By adding more console tracing, I have observed it faulting during each of:

  • during deserialization (lots of allocations, etc)
  • during GC (between a GC "approach" and a GC "complete", using the GC notification API)
  • during validation (just foreach over some of the data) - curiously just after a GC "complete" during the validation

So lots of different scenarios.

I can obtain crash-dump (dmp) files; how can I investigate this further, to see what the system is doing when it fails so spectacularly?

C# Solutions


Solution 1 - C#

If you have memory dumps, I'd suggest using WinDbg to look at them, assuming that you're not doing that already.

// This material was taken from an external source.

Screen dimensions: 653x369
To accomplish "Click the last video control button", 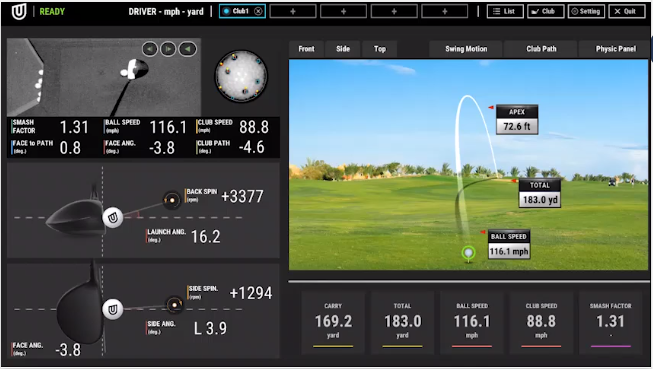I will tap(187, 49).
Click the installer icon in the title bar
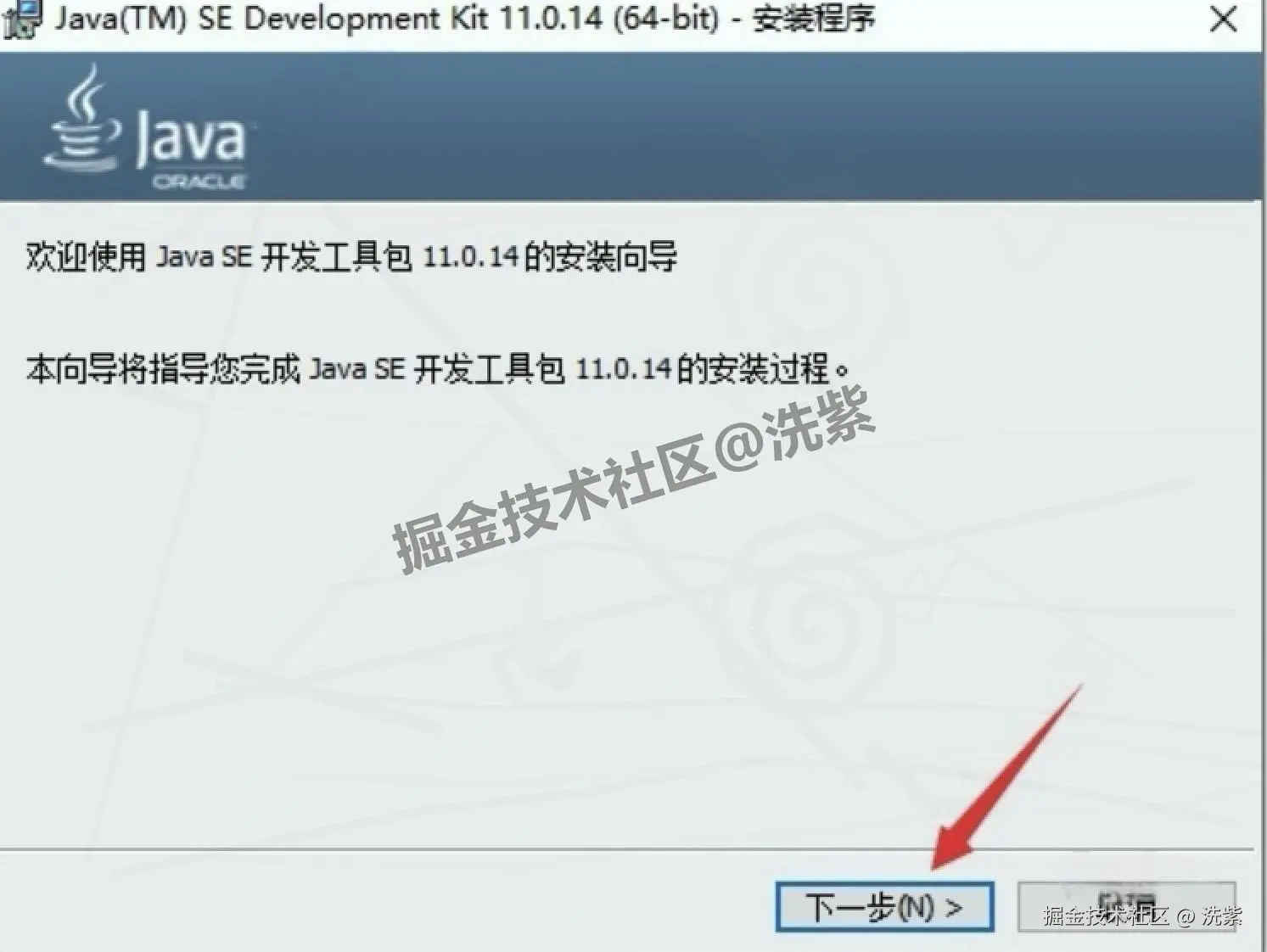The height and width of the screenshot is (952, 1267). pos(22,20)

Trying running the comment !EEStack (mixed native and managed stack trace), and see if there's anything that might jump out in the stack trace. In my test program, I found this one of the times as my stack trace where a FEEE happened (I was purposefully corrupting the heap):

0:000> !EEStack

Thread 0 Current frame: ntdll!NtWaitForSingleObject+0xa Child-SP RetAddr Caller, Callee 00000089879bd3d0 000007fc586610ea KERNELBASE!WaitForSingleObjectEx+0x92, calling ntdll!NtWaitForSingleObject 00000089879bd400 000007fc5869811c KERNELBASE!RaiseException+0x68, calling ntdll!RtlRaiseException [...] 00000089879bec80 000007fc49109cf6 clr!WKS::gc_heap::gc1+0x96, calling clr!WKS::gc_heap::mark_phase 00000089879becd0 000007fc49109c21 clr!WKS::gc_heap::garbage_collect+0x222, calling clr!WKS::gc_heap::gc1 00000089879bed10 000007fc491092f1 clr!WKS::GCHeap::RestartEE+0xa2, calling clr!Thread::ResumeRuntime 00000089879bed60 000007fc4910998d clr!WKS::GCHeap::GarbageCollectGeneration+0xdd, calling clr!WKS::gc_heap::garbage_collect 00000089879bedb0 000007fc4910df9c clr!WKS::GCHeap::Alloc+0x31b, calling clr!WKS::GCHeap::GarbageCollectGeneration 00000089879bee00 000007fc48ff82e1 clr!JIT_NewArr1+0x481

Since this could be related to heap corruption from the garbage collector, I would try the !VerifyHeap command. At least you could make sure that the heap is intact (and your problem lies elsewhere) or discover that your issue might actually be with the GC or some P/Invoke routines corrupting it.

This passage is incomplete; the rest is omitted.